### GOAL OF THE EXERCISE
Resume the article on monkey amputees controlling a robotic arm with their thoughts, writing on from its final sentence.

### EXERCISE TEXT
********************
The melding of monkey minds and machine has begun.
A team of neuroscientists at the University of Chicago has developed a robotic arm that rhesus monkey amputees can control through their thoughts. This mind-blowing research was recently published in the journal Nature Communications.
The three monkeys used in this study had had one arm amputated numerous years ago (not for the purposes of the study). Most incredibly of all, the scientists noted that the monkeys' brains actually began to create new neural connections after 40 days of learning how to use the robotic arm. Not only is this a great demonstration of brain plasticity, it also highlights how machines could become incorporated into the “wiring” of organic brains.
“That’s the novel aspect to this study, seeing that chronic, long-term amputees can learn to control a robotic limb,” lead author Nicho Hatsopoulos, professor of organismal biology and anatomy, said in a statement. “But what was also interesting was the brain’s plasticity over long-term exposure, and seeing what happened to the connectivity of the network as they learned to control the device.”
The monkeys were conditioned with the reward of sweet juice to move a robotic arm and grasp a squidgy ball using only their thoughts. Two of the monkeys had the electrode implanted in the side of the brain opposite, or contralateral, to the amputated limb. The third animal had electrodes implanted ipsilaterally, on the same side as the amputated limb.
********************
### INFORMATION SUPPLIED
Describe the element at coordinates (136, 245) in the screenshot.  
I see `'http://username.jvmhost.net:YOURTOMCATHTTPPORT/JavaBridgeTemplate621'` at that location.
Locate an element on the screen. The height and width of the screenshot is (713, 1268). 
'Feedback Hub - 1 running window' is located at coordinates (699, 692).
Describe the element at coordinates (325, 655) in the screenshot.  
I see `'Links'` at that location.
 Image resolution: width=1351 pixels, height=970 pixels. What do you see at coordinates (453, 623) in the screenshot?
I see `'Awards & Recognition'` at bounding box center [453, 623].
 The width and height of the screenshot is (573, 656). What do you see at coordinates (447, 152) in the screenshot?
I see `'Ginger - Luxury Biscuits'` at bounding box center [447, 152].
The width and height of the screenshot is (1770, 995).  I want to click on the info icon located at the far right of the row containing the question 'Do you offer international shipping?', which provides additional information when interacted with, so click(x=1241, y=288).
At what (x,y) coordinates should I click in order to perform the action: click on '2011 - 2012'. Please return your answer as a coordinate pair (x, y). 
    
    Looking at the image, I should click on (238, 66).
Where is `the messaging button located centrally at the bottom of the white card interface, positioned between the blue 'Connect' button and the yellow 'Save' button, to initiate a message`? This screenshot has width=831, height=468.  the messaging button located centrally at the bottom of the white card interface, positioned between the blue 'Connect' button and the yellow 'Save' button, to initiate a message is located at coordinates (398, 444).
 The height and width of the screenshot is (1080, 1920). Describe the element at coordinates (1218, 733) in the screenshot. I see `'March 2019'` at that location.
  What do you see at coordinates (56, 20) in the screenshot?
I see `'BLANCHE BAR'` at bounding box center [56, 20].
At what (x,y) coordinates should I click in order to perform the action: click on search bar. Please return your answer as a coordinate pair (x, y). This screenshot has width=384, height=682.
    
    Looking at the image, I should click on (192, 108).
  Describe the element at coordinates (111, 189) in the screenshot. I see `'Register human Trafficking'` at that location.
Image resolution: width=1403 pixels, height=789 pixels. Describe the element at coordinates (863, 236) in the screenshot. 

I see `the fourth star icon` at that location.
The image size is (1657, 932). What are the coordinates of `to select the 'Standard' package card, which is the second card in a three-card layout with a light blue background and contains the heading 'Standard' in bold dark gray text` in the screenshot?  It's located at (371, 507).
********************
### RESPONSE
Using electrodes to register the activity of neurons in the brain, the scientists gradually saw the patterns of activity change as the monkeys began to master the new skill. The brains of the monkeys with contralateral electrodes saw certain portions of neurons “grow” in density as training progressed.
But the researchers observed something even more incredible in the brain of the monkey with an ipsilateral electrode. The connections here were already dense at the beginning of the experiment since the monkey was readily using its arm on that side. First, the neurons in this area were trimmed, then they were gradually rebuilt into a denser network.
“That means connections were shedding off as the animal was trying to learn a new task because there is already a network controlling some other behavior,” added study author Karthikeyan Balasubramanian. “But after a few days, it started rebuilding into a new network that can control both the intact limb and the neuroprosthetic.”